> QUOTED TEXT:
The End of Gold
This Essay is based on the talk I gave at the last ValueOfBitcoin conference. It includes a lot of ideas that I have previously outlined in my essays Mass Adoption of Bitcoin’s Values and Stop Calling For A Free Market In Money. The argumentation is built from the ground up, which means we will start with the functions and properties of money.
Also, we will only compare Bitcoin and Gold in their function as money. There are many good reasons to invest in gold—and other assets such as real estate—but as I will show, believing it is superior money should not be one of those reasons. Therefore, this essay is not an attack on gold as an investment but only an attack on gold as money.
The Functions of Money
The primary function of money is means of exchange. The other two functions—store of value and unit of account—are sub-functions and can be derived from the means of exchange function. They are only important insofar as they help the means of exchange function. Store of value, for example, is important if you want to exchange your money at a later point in time. It should be obvious then that many things are a great store of value but bad money—e.g., real estate and art. The point of this essay is to show that gold belongs in the same category.

> STORED RECORDS:

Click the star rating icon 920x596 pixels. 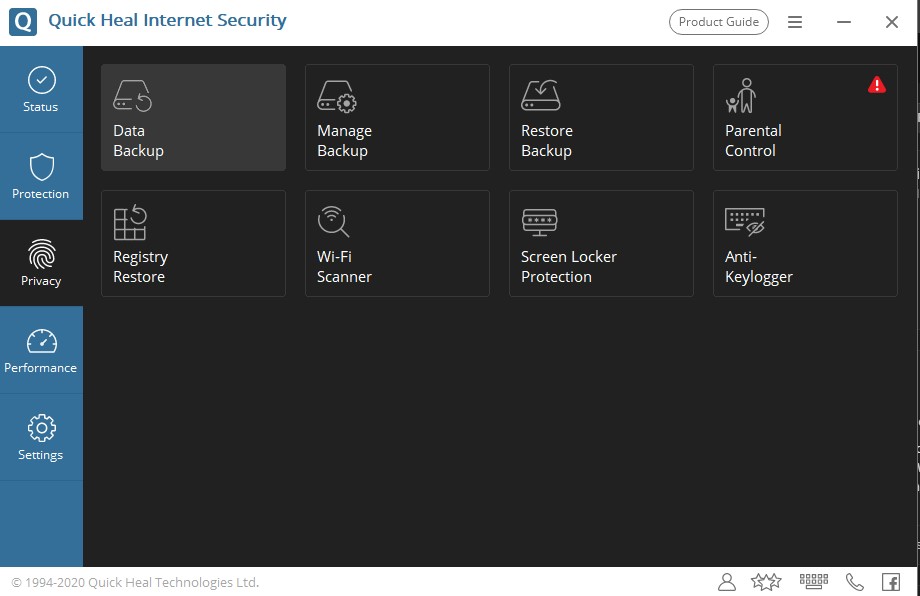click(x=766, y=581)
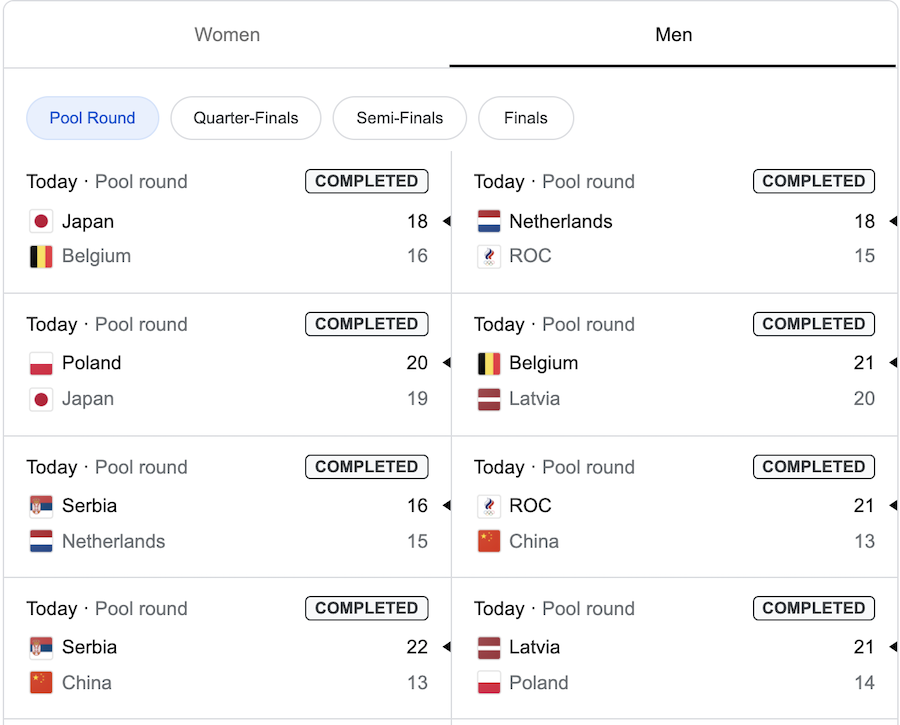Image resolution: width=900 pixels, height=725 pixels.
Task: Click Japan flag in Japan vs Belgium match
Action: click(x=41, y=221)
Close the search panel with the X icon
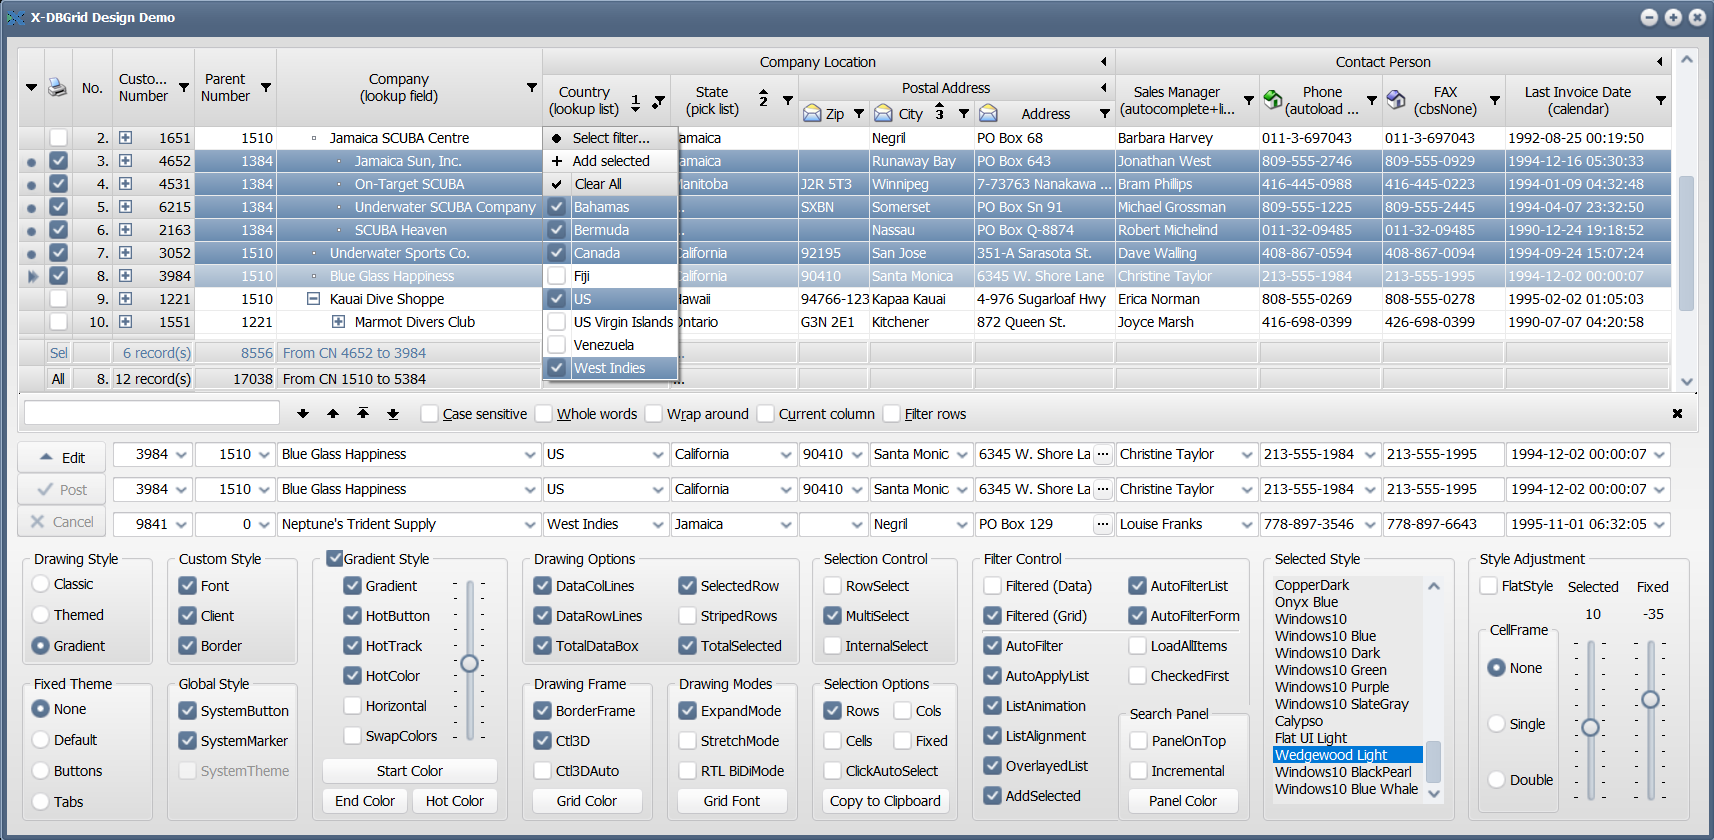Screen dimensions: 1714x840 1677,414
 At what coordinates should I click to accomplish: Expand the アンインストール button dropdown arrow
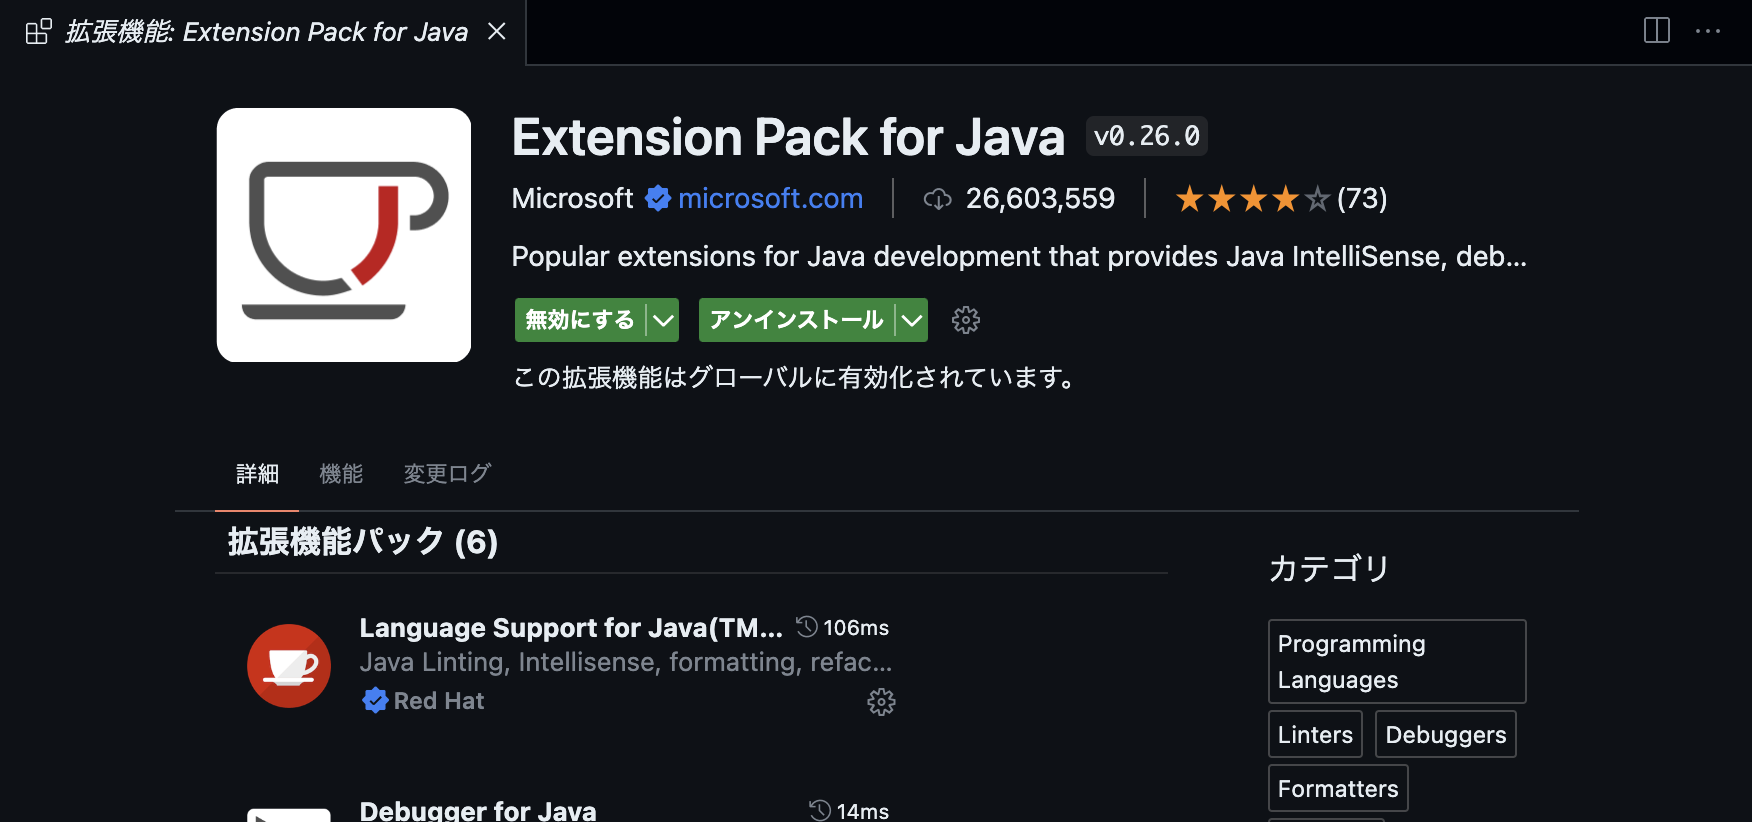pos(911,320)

> TASKS TO CARRY OUT:
A - Echo the stretch of the essay on gold as money from "The End of Gold" through "gold as money.".
B - Answer these questions from the essay on gold as money:
(i) At which conference was the talk that the essay is based on given?
(ii) What does the essay call the primary function of money?
(iii) Which two things does the essay give as examples of a great store of value but bad money?

> PROBLEM SOLUTIONS:
A -
The End of Gold
This Essay is based on the talk I gave at the last ValueOfBitcoin conference. It includes a lot of ideas that I have previously outlined in my essays Mass Adoption of Bitcoin’s Values and Stop Calling For A Free Market In Money. The argumentation is built from the ground up, which means we will start with the functions and properties of money.
Also, we will only compare Bitcoin and Gold in their function as money. There are many good reasons to invest in gold—and other assets such as real estate—but as I will show, believing it is superior money should not be one of those reasons. Therefore, this essay is not an attack on gold as an investment but only an attack on gold as money.

B -
(i) The last ValueOfBitcoin conference.
(ii) Means of exchange.
(iii) Real estate and art.